This news from Calico is not unexpected; deals of this nature were a given at some point in the process of building out the company. It does reinforce current views on the direction that will be taken in their research and development, however. It is my hope that Calico turns out to be something other than a hybrid of the Ellison Medical Foundation and a continuation of the past ten years wasted on sirtuins, rapamycin, and other exceedingly expensive investigations aimed at slowing aging, efforts that can do no more than produce marginal benefits even if completely successful, and which despite years and billions spent have not even advanced to the point at which a realistic timeframe or cost for that success can be proposed. Metabolism is too complex and too little is known of its detailed relationship with aging to have a firm plan of action at this point.
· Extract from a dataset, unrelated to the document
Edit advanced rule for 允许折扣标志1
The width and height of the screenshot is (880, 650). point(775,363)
We shall see, but I suspect that the only way to make Calico effective by diverting it from the current mainstream is for groups like the SENS researchers, people working on much more promising means of treating aging by repairing the damage that causes degeneration, where there is enough existing knowledge to have a plan and a projected cost and timeline for success, to demonstrate that they can produce better results at far less cost than the mainstream of longevity science. That in turn requires funding: the chicken and the egg issue for making significant progress towards the treatment of aging these days.
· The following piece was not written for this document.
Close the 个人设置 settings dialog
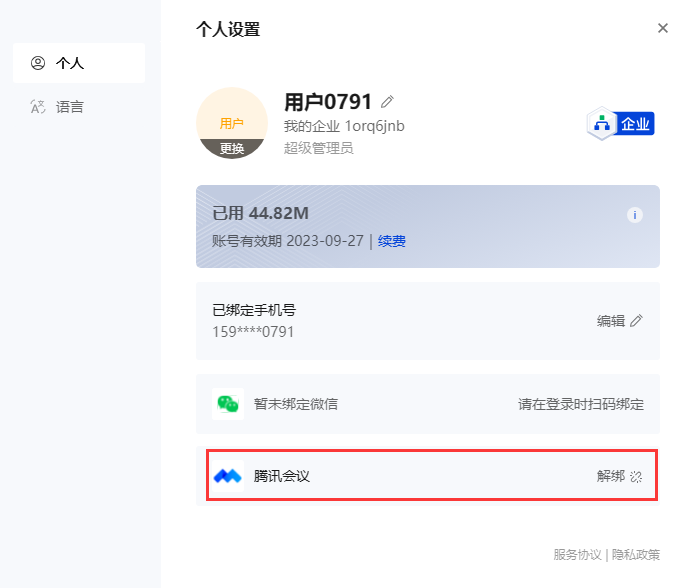689x588 pixels. tap(663, 28)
Calico, a Google-backed biotech company run by the former Genentech chief executive Arthur D. Levinson, said it would build a new Bay Area-based facility that will research diseases that afflict the elderly, such as neurodegeneration and cancer. The facility, which doesn't have a precise location just yet, is being built in partnership with AbbVie, a Chicago-area pharmaceutical company that has a research facility in Redwood City, Calif., just a few miles from Google's Mountain View headquarters. The companies will put up equal money - $500 million at first, and up to $1.5 billion if things go well - and split any profits down the middle.
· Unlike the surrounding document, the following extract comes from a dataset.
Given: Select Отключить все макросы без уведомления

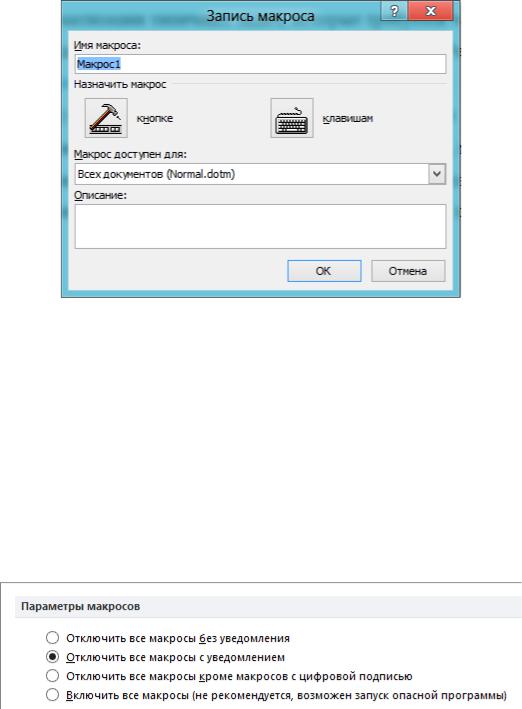Looking at the screenshot, I should pos(53,638).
The partnership is a standard biotech deal in which, more or less, one company deals with the early phases of drug development while the other takes responsibility for testing and making whatever gets discovered. You could say that Calico will look for drugs in test tubes and, if they're successful, AbbVie will test them out and make them in factories. "Calico will set up a world-class research and development facility in the San Francisco Bay Area, where we will explore the basic biology of aging and develop new medicines for patients with aging-related diseases," said Mr. Levinson, Calico's chief executive. "AbbVie will use its deep pharmaceutical expertise to provide scientific and clinical development support and its commercial expertise to ensure these therapies are widely available."
The AbbVie partnership seemingly makes it clear that Calico will be a drug discovery and development company, which is what many observers expected based on Mr. Levinson's background in drug development.